Tampa Bay was missing its superstar forward, but the Lightning still managed to bombard Price.
The visitors were full value for the two points they took.
And were it not for Price’s heroics, the Lightning would have won easily in regulation time.
As it was, the Canadiens salvaged a point on the strength of their brilliant goaltender.
Through two periods, the Canadiens had a grand total of 13 shots on goal – six of which were off the stick of P.K. Subban (he finished with eight).
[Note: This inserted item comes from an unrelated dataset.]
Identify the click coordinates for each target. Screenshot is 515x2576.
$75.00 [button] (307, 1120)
No other Canadien had more than one shot through 40 minutes.
The night after being shut out in Boston and losing Steven Stamkos, the Lightning played a textbook road game.
They grabbed an early lead on Ryan Malone’s goal five minutes into the game, then skated, battled and checked the Canadiens into the ice until the final five minutes of the third period, when the allegedly home team got a fluke goal from Daniel Brière to send the game into OT after the Canadiens played shorthanded for the last 1:06 of regulation time.
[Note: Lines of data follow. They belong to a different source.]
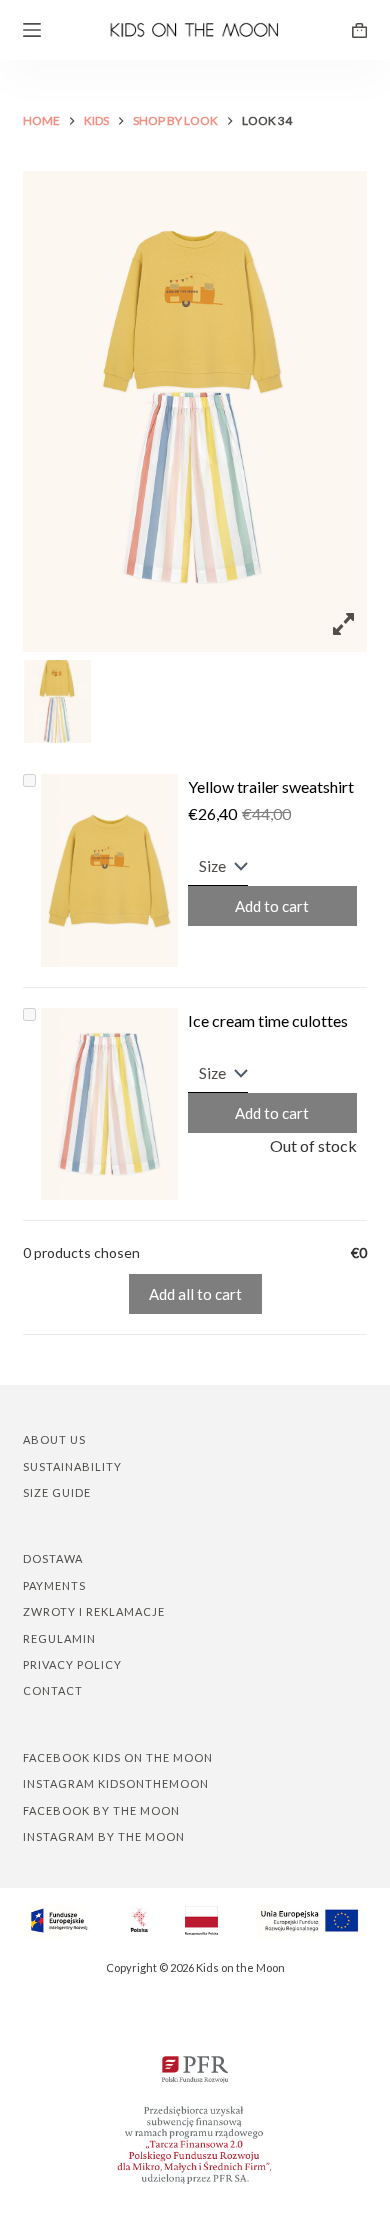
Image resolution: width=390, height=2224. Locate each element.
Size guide (57, 1492)
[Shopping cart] (359, 30)
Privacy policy (72, 1664)
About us (54, 1439)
Then there was another penalty in OT, which resulted in something I’d never seen since the new tie-breaking format was introduced: Because the Canadiens were two men short, the OT became 5 Lightning skaters against three defenders.
And Price held the fort. He raised his save percentage to .933 and lowered his goals-against average to 2.12 – spectacular numbers, especially when you look at what’s playing in front of him.
The Canadiens allow 31.5 shots per game, 22nd in the NHL. They’re 18th in shots per game, at 30.2. And these numbers have been trending in the wrong direction through the last few weeks.
There’s help on the way. Alexei Emelin is expected to be back in the lineup when the Canadiens play host to the Rangers on Saturday, and that will likely create a pressbox seat for Francis Bouillon, who is a team worst minus-9 while playing a ridiculous 17 minutes per game.
Of course, Michel Therrien – who was Frankie Boo’s junior coach in Granby – may decide Emelin’s return means a pressbox seat for Douglas Murray. The latter, however, is a hitter, a shot-blocker and a Gillesque asset on the penalty-kill.
The player whose return can’t come soon enough is Brandon Prust. His absence was particularly noteworthy on a night when, from the opening puck drop, Tampa Bay’s compete level exceeded that of the passive, soporific home side.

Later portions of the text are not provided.